- **Task prompt**
Retype everything in the alert-selection notebook excerpt below, from "VBox(children=(Text(value='', description='Filter alerts" down to "get_alert.display()", keeping every character unchanged.

- **Selection**
■ ■ ■ ■ ■

Select alert from list

As you select an alert, the main properties will be shown below the list.

Use the filter box to narrow down your search to any substring in the AlertName.

In [33]:

alert_select = mas.SelectAlert(alerts=alert_list, action=nbdisp.display_alert)
alert_select.display()

Out[33]:

VBox(children=(Text(value='', description='Filter alerts by title:', style=DescriptionStyle(description_width=…

Or paste in an alert ID and fetch it

Skip this if you selected from the above list

In [34]:

# Allow alert to be selected
# Allow subscription to be selected
get_alert = mas.GetSingleAlert(action=nbdisp.display_alert)
get_alert.display()

Out[34]:

VBox(children=(Text(value='', description='SystemAlertId for alert :', layout=Layout(width='50%'), placeholder…

Contents

Extract properties and entities from Alert

This section extracts the alert information and entities into a SecurityAlert object allowing us to query the properties more reliably.

■ ■ ■ ■ ■

- **Data lines**
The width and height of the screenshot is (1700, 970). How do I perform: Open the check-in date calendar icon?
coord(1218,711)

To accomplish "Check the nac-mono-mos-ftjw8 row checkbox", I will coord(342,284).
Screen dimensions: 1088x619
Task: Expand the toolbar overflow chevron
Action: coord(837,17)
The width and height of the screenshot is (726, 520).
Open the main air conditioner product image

■ ■ ■ ■ ■

- **Solution to the exercise**
VBox(children=(Text(value='', description='Filter alerts by title:', style=DescriptionStyle(description_width=…

Or paste in an alert ID and fetch it

Skip this if you selected from the above list

In [34]:

# Allow alert to be selected
# Allow subscription to be selected
get_alert = mas.GetSingleAlert(action=nbdisp.display_alert)
get_alert.display()